Pfingsten ist für mich genau dies: Geistesfrische, lebendige Kraft, Auftrieb. Großartig doch diese Pfingstgeschichte, in der die Menschen zunächst niedergedrückt, im Wortsinne: depressiv, beisammen sind, auf der Suche danach, wer sie denn jetzt noch sind, ohne Jesus. Und dann weht der Geist, wie er will – die Menschen sind ganz durcheinander vor Glück. Sie sind sich nahe wie nie, singen und teilen das Brot, selig, sich – neu – gefunden zu haben.

Bischöfin Kirsten Fehrs
Bischöfin Kirsten FehrsMarcelo Hernandez / Nordkirche

Diese Geschichte klingt wie ein Sehnsuchtsort in dieser langen Zeit der Einschränkungen. Die hungrige Seele dürstet nach Brot und Rosen, Gemeinschaft und Choral. Genauso wie damals in Jerusalem. Dort waren „alle an einem Ort beieinander“, heißt es. Das jüdische Wochenfest führte sie zusammen. In der Gemeinschaft ganz ohne Trennung und Abstand entsteht Geistbewegung! Die Menschen beginnen zu reden, verstehen sich sogar und tragen fortan begeistert Jesu Hoffnung in die Welt. Die christliche Kirche ist geboren.

━━━━━━━━━━

> Arbeitsauftrag: Welches Fest führte laut dem Textauszug die Menschen in Jerusalem zusammen?

━━━━━━━━━━

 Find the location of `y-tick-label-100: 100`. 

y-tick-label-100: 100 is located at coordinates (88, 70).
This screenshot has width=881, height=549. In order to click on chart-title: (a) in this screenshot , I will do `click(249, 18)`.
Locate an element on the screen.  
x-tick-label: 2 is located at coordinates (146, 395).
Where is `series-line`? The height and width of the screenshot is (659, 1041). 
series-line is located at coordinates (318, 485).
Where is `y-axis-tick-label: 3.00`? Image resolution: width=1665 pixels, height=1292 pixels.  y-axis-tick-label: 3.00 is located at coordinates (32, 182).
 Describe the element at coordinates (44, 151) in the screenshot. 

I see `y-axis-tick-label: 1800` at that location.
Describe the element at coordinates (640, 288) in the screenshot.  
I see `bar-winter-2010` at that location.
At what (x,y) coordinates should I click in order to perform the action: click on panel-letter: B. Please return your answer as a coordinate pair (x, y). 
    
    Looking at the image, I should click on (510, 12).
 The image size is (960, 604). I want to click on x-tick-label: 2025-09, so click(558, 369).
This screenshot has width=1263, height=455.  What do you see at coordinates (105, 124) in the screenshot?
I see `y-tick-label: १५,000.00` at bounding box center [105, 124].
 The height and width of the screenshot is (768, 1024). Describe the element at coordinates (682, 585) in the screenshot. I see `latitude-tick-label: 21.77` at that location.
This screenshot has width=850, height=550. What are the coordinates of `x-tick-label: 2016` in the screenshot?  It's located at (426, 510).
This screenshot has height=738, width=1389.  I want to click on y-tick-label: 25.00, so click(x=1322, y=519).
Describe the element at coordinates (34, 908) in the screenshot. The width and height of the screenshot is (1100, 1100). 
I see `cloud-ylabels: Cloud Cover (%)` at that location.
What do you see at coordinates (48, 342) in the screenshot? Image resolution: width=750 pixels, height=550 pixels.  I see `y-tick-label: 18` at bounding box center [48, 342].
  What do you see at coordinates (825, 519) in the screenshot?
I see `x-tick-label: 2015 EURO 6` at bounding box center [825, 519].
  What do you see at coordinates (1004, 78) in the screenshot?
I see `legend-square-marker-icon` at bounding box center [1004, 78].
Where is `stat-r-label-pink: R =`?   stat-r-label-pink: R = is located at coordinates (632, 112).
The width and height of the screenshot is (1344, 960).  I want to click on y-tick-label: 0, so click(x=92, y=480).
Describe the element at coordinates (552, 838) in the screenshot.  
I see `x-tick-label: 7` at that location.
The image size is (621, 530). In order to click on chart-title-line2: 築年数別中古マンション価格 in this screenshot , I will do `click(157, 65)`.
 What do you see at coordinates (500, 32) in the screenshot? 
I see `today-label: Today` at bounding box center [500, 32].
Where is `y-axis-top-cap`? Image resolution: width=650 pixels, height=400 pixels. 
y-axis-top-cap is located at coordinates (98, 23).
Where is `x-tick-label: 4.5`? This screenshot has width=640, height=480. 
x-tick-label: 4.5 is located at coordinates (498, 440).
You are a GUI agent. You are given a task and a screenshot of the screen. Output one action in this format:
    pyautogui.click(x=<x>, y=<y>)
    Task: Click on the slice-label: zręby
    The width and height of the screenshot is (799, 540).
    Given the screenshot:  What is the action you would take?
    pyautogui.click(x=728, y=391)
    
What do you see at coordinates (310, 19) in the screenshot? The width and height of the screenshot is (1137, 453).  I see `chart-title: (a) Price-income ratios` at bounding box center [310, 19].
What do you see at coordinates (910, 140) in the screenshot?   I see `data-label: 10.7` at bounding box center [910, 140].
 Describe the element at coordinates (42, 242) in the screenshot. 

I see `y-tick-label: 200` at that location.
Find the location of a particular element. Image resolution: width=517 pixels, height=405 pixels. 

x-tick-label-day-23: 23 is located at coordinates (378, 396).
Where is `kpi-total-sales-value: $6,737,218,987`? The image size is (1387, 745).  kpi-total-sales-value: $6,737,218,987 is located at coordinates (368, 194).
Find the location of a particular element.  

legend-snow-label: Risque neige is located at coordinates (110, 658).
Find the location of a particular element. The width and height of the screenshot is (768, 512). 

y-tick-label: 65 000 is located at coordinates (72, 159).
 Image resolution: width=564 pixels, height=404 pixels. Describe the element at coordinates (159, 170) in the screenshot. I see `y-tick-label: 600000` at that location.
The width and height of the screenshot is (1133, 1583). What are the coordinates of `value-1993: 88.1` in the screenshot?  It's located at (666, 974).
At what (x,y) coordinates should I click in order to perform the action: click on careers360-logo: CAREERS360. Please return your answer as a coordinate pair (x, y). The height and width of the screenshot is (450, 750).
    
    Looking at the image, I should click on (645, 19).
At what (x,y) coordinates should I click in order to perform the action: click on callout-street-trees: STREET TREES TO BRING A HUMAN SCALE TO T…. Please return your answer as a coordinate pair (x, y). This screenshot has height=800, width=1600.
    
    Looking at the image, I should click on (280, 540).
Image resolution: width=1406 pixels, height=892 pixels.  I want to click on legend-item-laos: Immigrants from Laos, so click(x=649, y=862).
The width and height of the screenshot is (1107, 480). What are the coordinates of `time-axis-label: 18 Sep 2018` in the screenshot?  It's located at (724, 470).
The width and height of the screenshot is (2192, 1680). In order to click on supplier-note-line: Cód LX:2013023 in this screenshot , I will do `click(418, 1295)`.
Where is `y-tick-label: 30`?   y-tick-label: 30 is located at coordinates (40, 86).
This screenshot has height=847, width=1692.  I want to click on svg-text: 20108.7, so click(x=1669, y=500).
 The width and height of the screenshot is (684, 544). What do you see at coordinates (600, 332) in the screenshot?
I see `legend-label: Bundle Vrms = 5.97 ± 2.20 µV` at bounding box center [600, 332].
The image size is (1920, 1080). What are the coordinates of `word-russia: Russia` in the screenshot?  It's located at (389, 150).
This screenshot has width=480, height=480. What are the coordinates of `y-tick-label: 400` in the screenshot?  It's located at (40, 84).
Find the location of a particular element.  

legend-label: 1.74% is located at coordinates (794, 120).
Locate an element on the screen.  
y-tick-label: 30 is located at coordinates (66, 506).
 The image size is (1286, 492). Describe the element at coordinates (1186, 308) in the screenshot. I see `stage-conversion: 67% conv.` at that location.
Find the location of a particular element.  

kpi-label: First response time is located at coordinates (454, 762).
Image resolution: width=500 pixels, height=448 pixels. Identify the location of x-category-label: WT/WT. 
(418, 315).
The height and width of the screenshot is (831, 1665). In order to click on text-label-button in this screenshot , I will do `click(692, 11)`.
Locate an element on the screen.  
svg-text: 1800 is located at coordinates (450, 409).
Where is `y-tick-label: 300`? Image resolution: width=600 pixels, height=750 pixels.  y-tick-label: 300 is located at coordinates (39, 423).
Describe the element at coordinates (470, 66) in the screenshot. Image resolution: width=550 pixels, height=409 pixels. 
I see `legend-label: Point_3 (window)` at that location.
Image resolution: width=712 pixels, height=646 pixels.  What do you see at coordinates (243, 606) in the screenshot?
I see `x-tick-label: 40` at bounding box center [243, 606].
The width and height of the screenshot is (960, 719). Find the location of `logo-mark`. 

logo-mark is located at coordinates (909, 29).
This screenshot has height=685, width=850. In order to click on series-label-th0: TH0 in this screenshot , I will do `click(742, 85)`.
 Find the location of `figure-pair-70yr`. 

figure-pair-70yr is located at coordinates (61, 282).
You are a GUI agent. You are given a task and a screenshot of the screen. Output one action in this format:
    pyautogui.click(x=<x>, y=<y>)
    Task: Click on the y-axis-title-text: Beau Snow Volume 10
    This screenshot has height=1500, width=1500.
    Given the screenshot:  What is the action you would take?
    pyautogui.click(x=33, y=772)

━━━━━━━━━━

> Antwort: Das jüdische Wochenfest.